NATIONAL LIBRARY PJETËR-BOGDANI
The National Library (Biblioteka Kombëtare Pjetër Bogdani, Narodna biblioteka Kosova Petar Bogdani), located on the university campus, is the most famous building in the city. This huge modernist structure dating from the socialist period (1982) is distinguished by its 99 domes and its facade of cubes covered with an aluminium lattice.
History. The first libraries in Kosovo were created by Serbian monasteries that built up collections of manuscripts from the 12th century onwards. The Ottoman notables opened private collections from the 16th century, such as the Suzi Celebiu Library in Prizren (1513). The first major public library was founded under Tito with the Regional Library of the Autonomous Province of Kosovo (1944-1952). This was gradually transformed into a "national regional" library and then into a university library. It was renamed the National and University Library of Kosovo in 1999, and in 2014 was renamed in honor of Pjetër Bogdani (c. 1630-1689), considered the author of the first prose book written in part in Albanian, Cuneus Prophetarum(The Cohort of Prophets, 1685). It now houses 1.8 million documents, including about 400,000 books. The oldest work is a biography of Skanderbeg written in Latin in 1508 by Marin Barleti, a Catholic priest from Shkodra (Albania).

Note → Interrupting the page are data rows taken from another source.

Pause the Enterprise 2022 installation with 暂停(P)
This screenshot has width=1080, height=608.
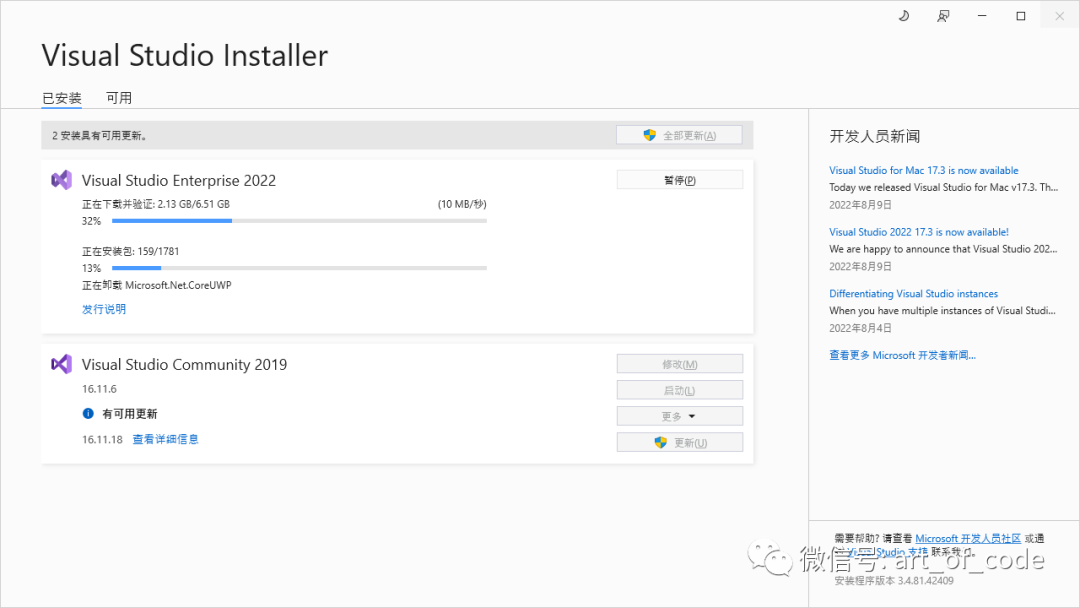[680, 180]
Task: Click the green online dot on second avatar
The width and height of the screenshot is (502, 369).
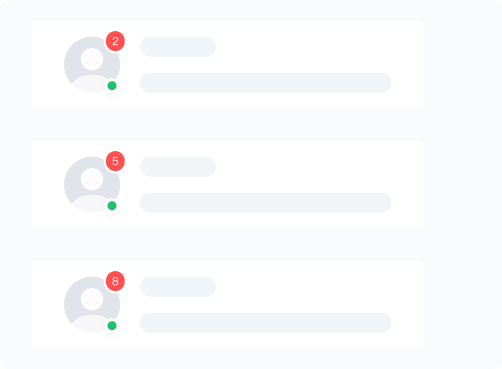Action: [112, 206]
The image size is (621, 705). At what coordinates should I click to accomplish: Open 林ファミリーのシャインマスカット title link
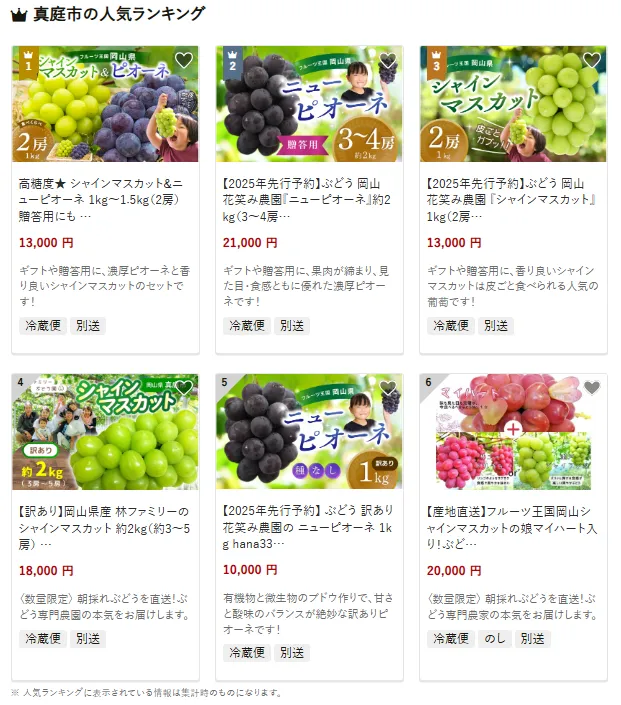[x=104, y=528]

Building. The building is in the "modernist-metabolist" style and is the work of the Croatian architect Andrija Mutnjaković (born 1929). It was built between 1971 and 1981, commissioned by the Yugoslav state and was his first and most ambitious project. He conceived it as a synthesis of Serbian-Byzantine and Ottoman architecture in Kosovo. For the 73 domes, he was inspired by the three domes of the churches of the Serbian patriarchal monastery in Peć and the eleven domes of the Gazi Mehmed Pasha hammam in Prizren. And, for the cubic forms of the facades, he took his cues from the naos of the church of the Gračanica monastery and the prayer hall of the Imperial Mosque in Pristina. The result is surprising and has provoked mixed reactions. Most locals see the domes as a reproduction of the traditional white felt cap of the northern Albanians (the fold). Hated by Serbian nationalists, the building was even listed as one of the "30 most awful monuments in the world" by the British newspaper The Telegraph (which presents it as dating from 1944, but never mind). We love it. And so do the 5,000 students who visit the library every day.

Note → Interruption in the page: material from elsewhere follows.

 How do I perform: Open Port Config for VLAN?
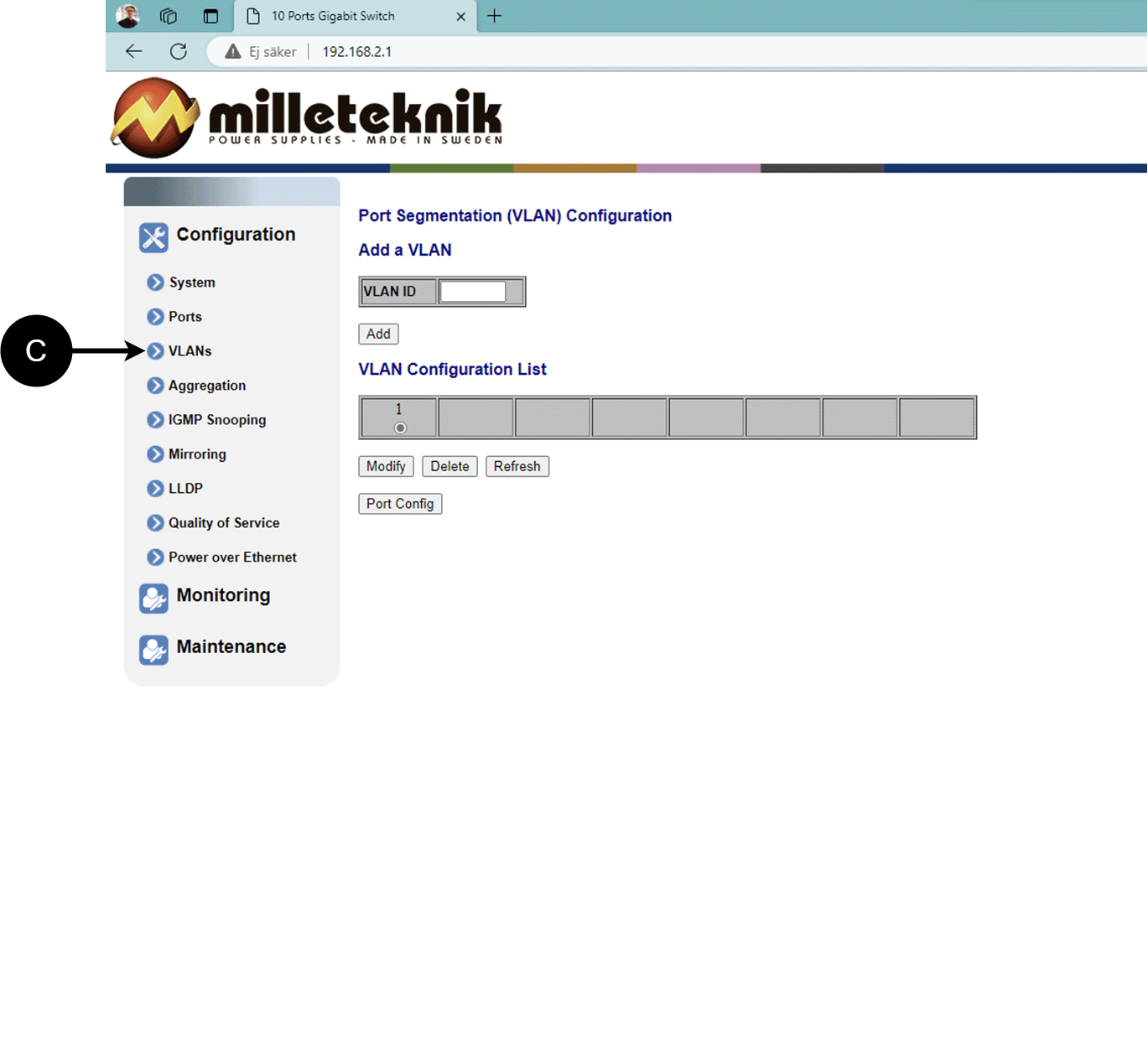pyautogui.click(x=400, y=504)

Visit. The interior of the building covers 16,500m2. The 99 translucent acrylic fiber domes, in three different sizes, and the aluminum lattice cladding provide soft, natural light for the various reading rooms. The interior was slightly damaged when the building was used as a headquarters by Yugoslav forces in 1998-1999. But the atrium, which serves as a reception hall, is superb with its coloured marble rosette created by the Kosovar artist Simon Shiroka (1927-1994), its copper spiral decorations and its large central dome. It serves two auditoriums (150 and 75 seats), two large reading rooms (300 and 100 seats), a reading room for periodicals, several specialized rooms for researchers and a small space for temporary exhibitions.